What needs to be done: All of the entries below are to be retyped exactly.

[Opening Task inputs section]

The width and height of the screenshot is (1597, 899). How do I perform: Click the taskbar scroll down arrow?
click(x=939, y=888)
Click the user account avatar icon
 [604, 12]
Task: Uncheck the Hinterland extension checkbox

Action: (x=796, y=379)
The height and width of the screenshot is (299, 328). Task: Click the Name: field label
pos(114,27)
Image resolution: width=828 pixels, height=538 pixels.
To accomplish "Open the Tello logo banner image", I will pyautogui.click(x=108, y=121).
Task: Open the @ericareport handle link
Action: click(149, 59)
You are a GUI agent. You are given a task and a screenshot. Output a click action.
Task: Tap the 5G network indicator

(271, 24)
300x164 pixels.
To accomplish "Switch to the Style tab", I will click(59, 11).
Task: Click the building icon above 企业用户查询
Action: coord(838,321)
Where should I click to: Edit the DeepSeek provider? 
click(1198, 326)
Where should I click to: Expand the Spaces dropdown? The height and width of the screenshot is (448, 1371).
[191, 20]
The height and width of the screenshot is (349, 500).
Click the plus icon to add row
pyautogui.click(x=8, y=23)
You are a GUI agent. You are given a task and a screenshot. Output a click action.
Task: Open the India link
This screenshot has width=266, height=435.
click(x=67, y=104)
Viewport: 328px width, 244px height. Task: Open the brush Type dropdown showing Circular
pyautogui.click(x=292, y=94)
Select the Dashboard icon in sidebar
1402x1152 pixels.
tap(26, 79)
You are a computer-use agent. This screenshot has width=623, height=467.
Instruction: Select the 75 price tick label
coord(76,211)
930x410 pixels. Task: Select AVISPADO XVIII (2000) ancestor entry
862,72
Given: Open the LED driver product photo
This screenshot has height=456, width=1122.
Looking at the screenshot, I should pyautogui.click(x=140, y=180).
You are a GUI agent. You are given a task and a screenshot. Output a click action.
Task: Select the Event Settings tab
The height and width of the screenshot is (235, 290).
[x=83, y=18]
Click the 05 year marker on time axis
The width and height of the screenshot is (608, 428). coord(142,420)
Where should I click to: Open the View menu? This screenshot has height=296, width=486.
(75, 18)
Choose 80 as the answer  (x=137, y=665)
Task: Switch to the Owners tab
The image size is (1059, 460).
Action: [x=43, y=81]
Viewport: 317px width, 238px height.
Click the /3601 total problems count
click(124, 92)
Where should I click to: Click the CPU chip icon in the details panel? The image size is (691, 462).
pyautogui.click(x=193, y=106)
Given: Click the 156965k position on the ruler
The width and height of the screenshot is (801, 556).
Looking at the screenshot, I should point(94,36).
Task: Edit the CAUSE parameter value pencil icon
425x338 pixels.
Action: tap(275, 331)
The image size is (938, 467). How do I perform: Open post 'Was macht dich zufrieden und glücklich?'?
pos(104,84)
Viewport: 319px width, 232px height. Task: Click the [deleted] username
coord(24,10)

[Closing Task inputs section]

Written answer:
The width and height of the screenshot is (1597, 899). How do I perform: Click the taskbar scroll down arrow?
click(x=939, y=888)
Click the user account avatar icon
 [604, 12]
Task: Uncheck the Hinterland extension checkbox

Action: (x=796, y=379)
The height and width of the screenshot is (299, 328). Task: Click the Name: field label
pos(114,27)
Image resolution: width=828 pixels, height=538 pixels.
To accomplish "Open the Tello logo banner image", I will pyautogui.click(x=108, y=121).
Task: Open the @ericareport handle link
Action: click(149, 59)
You are a GUI agent. You are given a task and a screenshot. Output a click action.
Task: Tap the 5G network indicator

(271, 24)
300x164 pixels.
To accomplish "Switch to the Style tab", I will click(59, 11).
Task: Click the building icon above 企业用户查询
Action: coord(838,321)
Where should I click to: Edit the DeepSeek provider? 
click(1198, 326)
Where should I click to: Expand the Spaces dropdown? The height and width of the screenshot is (448, 1371).
[191, 20]
The height and width of the screenshot is (349, 500).
Click the plus icon to add row
pyautogui.click(x=8, y=23)
You are a GUI agent. You are given a task and a screenshot. Output a click action.
Task: Open the India link
This screenshot has width=266, height=435.
click(x=67, y=104)
Viewport: 328px width, 244px height. Task: Open the brush Type dropdown showing Circular
pyautogui.click(x=292, y=94)
Select the Dashboard icon in sidebar
1402x1152 pixels.
tap(26, 79)
You are a computer-use agent. This screenshot has width=623, height=467.
Instruction: Select the 75 price tick label
coord(76,211)
930x410 pixels. Task: Select AVISPADO XVIII (2000) ancestor entry
862,72
Given: Open the LED driver product photo
This screenshot has height=456, width=1122.
Looking at the screenshot, I should pyautogui.click(x=140, y=180).
You are a GUI agent. You are given a task and a screenshot. Output a click action.
Task: Select the Event Settings tab
The height and width of the screenshot is (235, 290).
[x=83, y=18]
Click the 05 year marker on time axis
The width and height of the screenshot is (608, 428). coord(142,420)
Where should I click to: Open the View menu? This screenshot has height=296, width=486.
(75, 18)
Choose 80 as the answer  (x=137, y=665)
Task: Switch to the Owners tab
The image size is (1059, 460).
Action: [x=43, y=81]
Viewport: 317px width, 238px height.
Click the /3601 total problems count
click(124, 92)
Where should I click to: Click the CPU chip icon in the details panel? The image size is (691, 462).
pyautogui.click(x=193, y=106)
Given: Click the 156965k position on the ruler
The width and height of the screenshot is (801, 556).
Looking at the screenshot, I should point(94,36).
Task: Edit the CAUSE parameter value pencil icon
425x338 pixels.
Action: tap(275, 331)
The image size is (938, 467). How do I perform: Open post 'Was macht dich zufrieden und glücklich?'?
pos(104,84)
Viewport: 319px width, 232px height. Task: Click the [deleted] username
coord(24,10)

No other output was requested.